Unknown to the Führer, Hitler’s lackeys severed Stuck’s lines of direct communication with their boss, who received no word of the driver for some time after the Auto Union contract incident. That worried Stuck, until the 1939 Berlin Motor Show. Hitler made his customary visit to the Auto Union stand, noticed Hans Stuck and shook him warmly by the hand.
Anti-Semitism tainted the Mercedes-Benz and Auto Union teams’ Atlantic crossing on the Bremen as they sailed off to compete in the 1937 Vanderbilt Cup on New York’s Long Island, “chaperoned” by two dyed-in-the-wool Nazis: one was a particular friend of the Führer’s and never tired of reminding everyone of the fact. The teams were invited to join the captain’s table for dinner on the way out, but when the two Nazis found the next table was occupied by a Jewish family, they remonstrated with the captain. Hitler’s friend told the commandant he should make it his business to see Jews were no longer allowed on board German ships. But the captain was not having any of that and argued with the Nazis, who reported him when the Bremen returned to the Fatherland. Young Ferry Porsche was also travelling with the teams and danced with the offending family’s pretty daughter, after which one of the “chaperones” told him off for dancing with a Jew.

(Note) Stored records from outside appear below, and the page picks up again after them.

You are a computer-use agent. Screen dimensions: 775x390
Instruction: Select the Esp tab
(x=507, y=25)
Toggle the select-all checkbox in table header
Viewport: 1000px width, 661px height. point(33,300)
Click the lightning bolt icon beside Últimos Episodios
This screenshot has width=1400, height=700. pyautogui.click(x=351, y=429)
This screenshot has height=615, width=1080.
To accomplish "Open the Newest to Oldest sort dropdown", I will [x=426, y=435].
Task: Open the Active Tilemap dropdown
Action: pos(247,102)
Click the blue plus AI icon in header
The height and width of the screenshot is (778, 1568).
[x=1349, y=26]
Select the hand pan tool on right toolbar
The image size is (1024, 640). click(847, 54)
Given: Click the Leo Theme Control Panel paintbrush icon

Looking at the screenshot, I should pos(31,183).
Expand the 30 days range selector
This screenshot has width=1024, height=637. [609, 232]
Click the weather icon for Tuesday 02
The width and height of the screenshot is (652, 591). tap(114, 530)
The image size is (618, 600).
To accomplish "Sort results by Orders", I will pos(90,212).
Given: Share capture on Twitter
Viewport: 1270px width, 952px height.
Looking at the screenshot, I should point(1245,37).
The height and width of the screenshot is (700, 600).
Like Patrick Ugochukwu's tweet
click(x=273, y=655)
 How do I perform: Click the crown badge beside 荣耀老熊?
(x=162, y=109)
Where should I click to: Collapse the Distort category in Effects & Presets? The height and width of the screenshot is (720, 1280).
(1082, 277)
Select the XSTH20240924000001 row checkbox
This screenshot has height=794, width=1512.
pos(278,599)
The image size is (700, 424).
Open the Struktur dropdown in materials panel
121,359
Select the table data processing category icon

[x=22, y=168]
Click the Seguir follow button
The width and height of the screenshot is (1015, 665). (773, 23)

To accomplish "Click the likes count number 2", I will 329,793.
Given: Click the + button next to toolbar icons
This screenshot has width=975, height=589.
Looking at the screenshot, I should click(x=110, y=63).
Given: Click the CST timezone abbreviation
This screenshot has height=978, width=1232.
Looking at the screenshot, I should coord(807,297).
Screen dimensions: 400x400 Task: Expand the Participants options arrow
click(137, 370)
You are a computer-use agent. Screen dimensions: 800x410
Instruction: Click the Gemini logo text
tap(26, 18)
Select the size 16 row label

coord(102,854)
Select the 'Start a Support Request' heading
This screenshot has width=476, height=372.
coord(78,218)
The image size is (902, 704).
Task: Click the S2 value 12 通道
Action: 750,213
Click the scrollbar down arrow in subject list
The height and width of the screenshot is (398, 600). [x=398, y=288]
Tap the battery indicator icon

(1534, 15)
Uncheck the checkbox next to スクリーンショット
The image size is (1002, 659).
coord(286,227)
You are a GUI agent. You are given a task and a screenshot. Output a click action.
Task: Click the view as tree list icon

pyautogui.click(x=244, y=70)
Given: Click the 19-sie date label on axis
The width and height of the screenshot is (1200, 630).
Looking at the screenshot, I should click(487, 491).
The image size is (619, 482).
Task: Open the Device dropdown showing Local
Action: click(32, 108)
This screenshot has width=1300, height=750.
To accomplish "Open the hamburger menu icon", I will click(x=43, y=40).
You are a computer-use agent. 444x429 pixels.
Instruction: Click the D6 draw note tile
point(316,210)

But their journey proved worthwhile and brought yet more glory to the Nazi cause: the race was won by Bernd Rosemeyer for Auto Union with Dick Seaman finishing 2nd in a Mercedes.
The Silver Arrows would go on to win another 18 Grands Prix out of a possible 19—only Rene Dreyfus beat them in a Delahaye to win the 1938 Grand Prix of Pau—before Tazio Nuvolari brought a quite remarkable motor racing epoch to a close by winning the Grand Prix of Yugoslavia the very day the Second World War was declared.
The Mercedes-Benz and Auto Unions of 1934–39 had the misfortune of being born into an era rife with pervasive racial hatred and jingoism, but even so their achievements still shine through such abominations like a beacon. The Golden Age would have been far less golden without the Silver Arrows.